▶ PROBLEM DESCRIPTION
Please reproduce the line containing "Lidl folleto (9, 346)" and every line after it in the records below, exactly and with nothing else.

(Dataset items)
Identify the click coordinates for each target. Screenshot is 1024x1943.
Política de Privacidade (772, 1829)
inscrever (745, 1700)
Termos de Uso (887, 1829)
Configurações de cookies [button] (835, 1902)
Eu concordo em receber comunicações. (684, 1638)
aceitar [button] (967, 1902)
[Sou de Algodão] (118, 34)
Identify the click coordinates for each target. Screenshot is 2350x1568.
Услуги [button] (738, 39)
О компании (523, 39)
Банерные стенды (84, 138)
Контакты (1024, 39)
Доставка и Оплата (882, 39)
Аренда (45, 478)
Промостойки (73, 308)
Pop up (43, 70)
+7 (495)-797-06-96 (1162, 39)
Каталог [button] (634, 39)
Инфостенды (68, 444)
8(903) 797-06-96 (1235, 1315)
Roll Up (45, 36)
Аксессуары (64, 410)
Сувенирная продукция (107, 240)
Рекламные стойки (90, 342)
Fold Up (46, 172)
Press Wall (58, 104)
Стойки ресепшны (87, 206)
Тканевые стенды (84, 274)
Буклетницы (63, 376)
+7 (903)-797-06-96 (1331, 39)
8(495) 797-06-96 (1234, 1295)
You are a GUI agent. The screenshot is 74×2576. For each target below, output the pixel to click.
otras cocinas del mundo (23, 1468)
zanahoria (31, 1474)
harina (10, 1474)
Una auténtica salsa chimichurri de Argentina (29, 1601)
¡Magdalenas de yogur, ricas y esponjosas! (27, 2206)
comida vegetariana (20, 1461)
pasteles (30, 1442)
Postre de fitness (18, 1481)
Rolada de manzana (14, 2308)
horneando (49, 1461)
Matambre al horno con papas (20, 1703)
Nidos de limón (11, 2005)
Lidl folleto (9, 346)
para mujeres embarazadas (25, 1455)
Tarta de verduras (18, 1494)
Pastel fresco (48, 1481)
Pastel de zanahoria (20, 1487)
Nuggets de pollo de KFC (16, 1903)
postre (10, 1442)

▶ RESPONSE TO THIS TASK
Lidl folleto (9, 346)
para mujeres embarazadas (25, 1455)
Tarta de verduras (18, 1494)
Pastel fresco (48, 1481)
Pastel de zanahoria (20, 1487)
Nuggets de pollo de KFC (16, 1903)
postre (10, 1442)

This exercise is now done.